Desde hace unos años se ha comprobado que Uruguay sufre una disminución demográfica que conlleva cambios en el comportamiento de la gente: menor número de hijos y más tardíos; y desvinculación de las parejas que cohabitan antes de procrear.

Díaz Rossello y Pereira enumeran los motivos para postergar la concepción: el temor a no haber encontrado la pareja ideal, la preferencia por el progreso laboral o de estudios, restricciones económicas y percepción de pérdida de autonomía.

En el mundo se han tomado determinadas medidas para levantar los obstáculos para el pleno ejercicio de la libertad reproductiva.

Entre los que violan los derechos personales figuran restringir los anticonceptivos, limitar la educación de las niñas o el empleo de las mujeres.

En oposición a estas medidas se busca facilitar el casamiento temprano, aumentar la seguridad económica de la maternidad e instituir un bono contado o pago mensual por cada hijo.

 

Maternidad  y desarrollo

En el segundo capítulo, Carmen Varela Petito desplaza la discusión a “la falta de políticas sociales que acompañen la crianza de los hijos y permitan conciliar la maternidad y paternidad con el desarrollo integral de las personas”. Varela asegura que las políticas familiares deben conciliar la maternidad y paternidad con el resto de las actividades.

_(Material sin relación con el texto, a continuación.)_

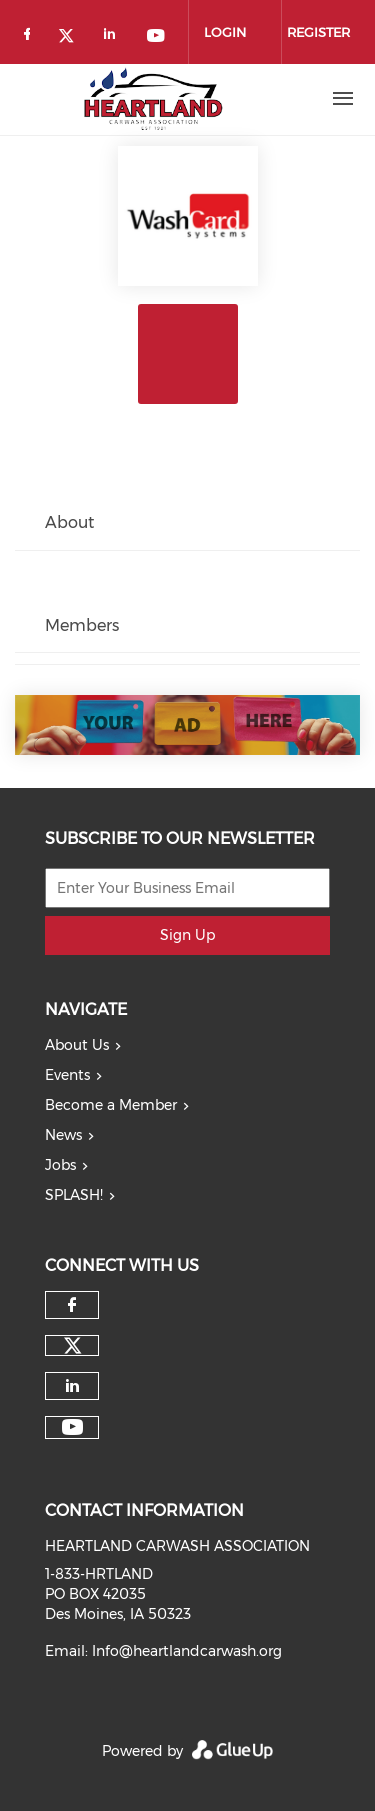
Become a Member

Los datos sobre el número de hijos que tienen las mujeres según los niveles educativos aseguran que el 38,7% de las mujeres entre 30 y 34 años con educación media y alta no tiene ningún hijo mientras que el 31,5% tiene uno.

El 15,8% de las mujeres más educadas de entre 40 y 49 no tiene hijos y el 19,1% tuvo uno.

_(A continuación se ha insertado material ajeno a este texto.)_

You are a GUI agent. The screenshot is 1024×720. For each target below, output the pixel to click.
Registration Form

Las medidas que permiten, según la autora, conciliar el desarrollo personal y la reproducción son: servicios de atención a los niños durante las actividades de los padres, regulaciones del horario laboral y licencias por nacimiento o adopción.

 

Gasto público e infancia

Gustavo De Armas centra su estudio en la inversión del capital humano para el desarrollo y el fenómeno de la infantilización de la pobreza.

Los datos de la Cepal indican que en Uruguay en 1997 el porcentaje de niños pobres era casi nueve veces mayor que el de adultos.

En los países desarrollados la incidencia de la pobreza es igual entre adultos (mayores de 65 años) y niños (menores de 16). “Uruguay se revela como un país relativamente exitoso a la hora de proteger a las generaciones mayores, pero poco efectivo a la hora de proteger a los niños”, concluye el informe.